• **Exercise details**
Write out the following lines word for word, changing nothing.

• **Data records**
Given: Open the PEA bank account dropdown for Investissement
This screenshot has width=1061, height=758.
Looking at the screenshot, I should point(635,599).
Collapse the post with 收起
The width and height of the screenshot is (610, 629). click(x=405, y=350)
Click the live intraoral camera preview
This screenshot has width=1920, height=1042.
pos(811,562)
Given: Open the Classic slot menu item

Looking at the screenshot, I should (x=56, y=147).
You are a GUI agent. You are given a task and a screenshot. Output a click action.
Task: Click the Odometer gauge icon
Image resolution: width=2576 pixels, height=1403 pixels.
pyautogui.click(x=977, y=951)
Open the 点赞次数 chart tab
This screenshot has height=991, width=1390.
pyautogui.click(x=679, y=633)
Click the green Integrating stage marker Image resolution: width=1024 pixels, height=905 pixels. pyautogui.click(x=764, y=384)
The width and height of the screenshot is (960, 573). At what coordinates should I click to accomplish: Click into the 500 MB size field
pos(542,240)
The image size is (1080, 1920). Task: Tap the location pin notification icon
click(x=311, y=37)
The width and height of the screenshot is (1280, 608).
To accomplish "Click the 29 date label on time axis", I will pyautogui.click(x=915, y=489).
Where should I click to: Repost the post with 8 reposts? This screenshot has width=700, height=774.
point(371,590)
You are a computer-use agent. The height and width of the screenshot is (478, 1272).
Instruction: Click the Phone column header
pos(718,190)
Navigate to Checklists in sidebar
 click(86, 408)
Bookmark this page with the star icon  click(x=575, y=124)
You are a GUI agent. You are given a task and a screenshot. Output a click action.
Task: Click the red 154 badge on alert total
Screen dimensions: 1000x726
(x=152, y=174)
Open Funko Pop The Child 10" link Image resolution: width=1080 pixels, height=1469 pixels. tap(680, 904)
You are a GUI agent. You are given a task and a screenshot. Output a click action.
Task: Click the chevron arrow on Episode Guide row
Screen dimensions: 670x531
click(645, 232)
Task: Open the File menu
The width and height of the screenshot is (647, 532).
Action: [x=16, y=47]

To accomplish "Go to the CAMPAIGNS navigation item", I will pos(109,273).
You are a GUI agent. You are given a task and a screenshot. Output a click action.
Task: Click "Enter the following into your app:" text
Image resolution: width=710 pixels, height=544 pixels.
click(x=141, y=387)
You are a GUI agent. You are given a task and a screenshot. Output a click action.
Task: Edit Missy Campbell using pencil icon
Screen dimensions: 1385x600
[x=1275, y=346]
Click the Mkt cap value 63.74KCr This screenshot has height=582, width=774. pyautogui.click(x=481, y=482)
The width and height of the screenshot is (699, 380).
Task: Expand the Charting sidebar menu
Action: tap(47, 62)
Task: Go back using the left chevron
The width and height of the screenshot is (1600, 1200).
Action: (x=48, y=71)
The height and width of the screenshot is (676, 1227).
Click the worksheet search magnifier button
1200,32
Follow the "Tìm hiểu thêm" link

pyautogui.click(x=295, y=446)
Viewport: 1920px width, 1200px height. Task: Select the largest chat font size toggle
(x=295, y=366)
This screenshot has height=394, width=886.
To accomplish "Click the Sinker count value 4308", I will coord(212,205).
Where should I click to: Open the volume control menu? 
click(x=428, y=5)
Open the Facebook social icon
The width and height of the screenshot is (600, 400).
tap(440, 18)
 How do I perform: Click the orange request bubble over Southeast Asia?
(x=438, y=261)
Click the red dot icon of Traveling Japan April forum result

• **Final answer**
Given: Open the PEA bank account dropdown for Investissement
This screenshot has width=1061, height=758.
Looking at the screenshot, I should point(635,599).
Collapse the post with 收起
The width and height of the screenshot is (610, 629). click(x=405, y=350)
Click the live intraoral camera preview
This screenshot has width=1920, height=1042.
pos(811,562)
Given: Open the Classic slot menu item

Looking at the screenshot, I should (x=56, y=147).
You are a GUI agent. You are given a task and a screenshot. Output a click action.
Task: Click the Odometer gauge icon
Image resolution: width=2576 pixels, height=1403 pixels.
pyautogui.click(x=977, y=951)
Open the 点赞次数 chart tab
This screenshot has height=991, width=1390.
pyautogui.click(x=679, y=633)
Click the green Integrating stage marker Image resolution: width=1024 pixels, height=905 pixels. pyautogui.click(x=764, y=384)
The width and height of the screenshot is (960, 573). At what coordinates should I click to accomplish: Click into the 500 MB size field
pos(542,240)
The image size is (1080, 1920). Task: Tap the location pin notification icon
click(x=311, y=37)
The width and height of the screenshot is (1280, 608).
To accomplish "Click the 29 date label on time axis", I will pyautogui.click(x=915, y=489).
Where should I click to: Repost the post with 8 reposts? This screenshot has width=700, height=774.
point(371,590)
You are a computer-use agent. The height and width of the screenshot is (478, 1272).
Instruction: Click the Phone column header
pos(718,190)
Navigate to Checklists in sidebar
 click(86, 408)
Bookmark this page with the star icon  click(x=575, y=124)
You are a GUI agent. You are given a task and a screenshot. Output a click action.
Task: Click the red 154 badge on alert total
Screen dimensions: 1000x726
(x=152, y=174)
Open Funko Pop The Child 10" link Image resolution: width=1080 pixels, height=1469 pixels. tap(680, 904)
You are a GUI agent. You are given a task and a screenshot. Output a click action.
Task: Click the chevron arrow on Episode Guide row
Screen dimensions: 670x531
click(645, 232)
Task: Open the File menu
The width and height of the screenshot is (647, 532).
Action: [x=16, y=47]

To accomplish "Go to the CAMPAIGNS navigation item", I will pos(109,273).
You are a GUI agent. You are given a task and a screenshot. Output a click action.
Task: Click "Enter the following into your app:" text
Image resolution: width=710 pixels, height=544 pixels.
click(x=141, y=387)
You are a GUI agent. You are given a task and a screenshot. Output a click action.
Task: Edit Missy Campbell using pencil icon
Screen dimensions: 1385x600
[x=1275, y=346]
Click the Mkt cap value 63.74KCr This screenshot has height=582, width=774. pyautogui.click(x=481, y=482)
The width and height of the screenshot is (699, 380).
Task: Expand the Charting sidebar menu
Action: tap(47, 62)
Task: Go back using the left chevron
The width and height of the screenshot is (1600, 1200).
Action: (x=48, y=71)
The height and width of the screenshot is (676, 1227).
Click the worksheet search magnifier button
1200,32
Follow the "Tìm hiểu thêm" link

pyautogui.click(x=295, y=446)
Viewport: 1920px width, 1200px height. Task: Select the largest chat font size toggle
(x=295, y=366)
This screenshot has height=394, width=886.
To accomplish "Click the Sinker count value 4308", I will coord(212,205).
Where should I click to: Open the volume control menu? 
click(x=428, y=5)
Open the Facebook social icon
The width and height of the screenshot is (600, 400).
tap(440, 18)
 How do I perform: Click the orange request bubble over Southeast Asia?
(x=438, y=261)
Click the red dot icon of Traveling Japan April forum result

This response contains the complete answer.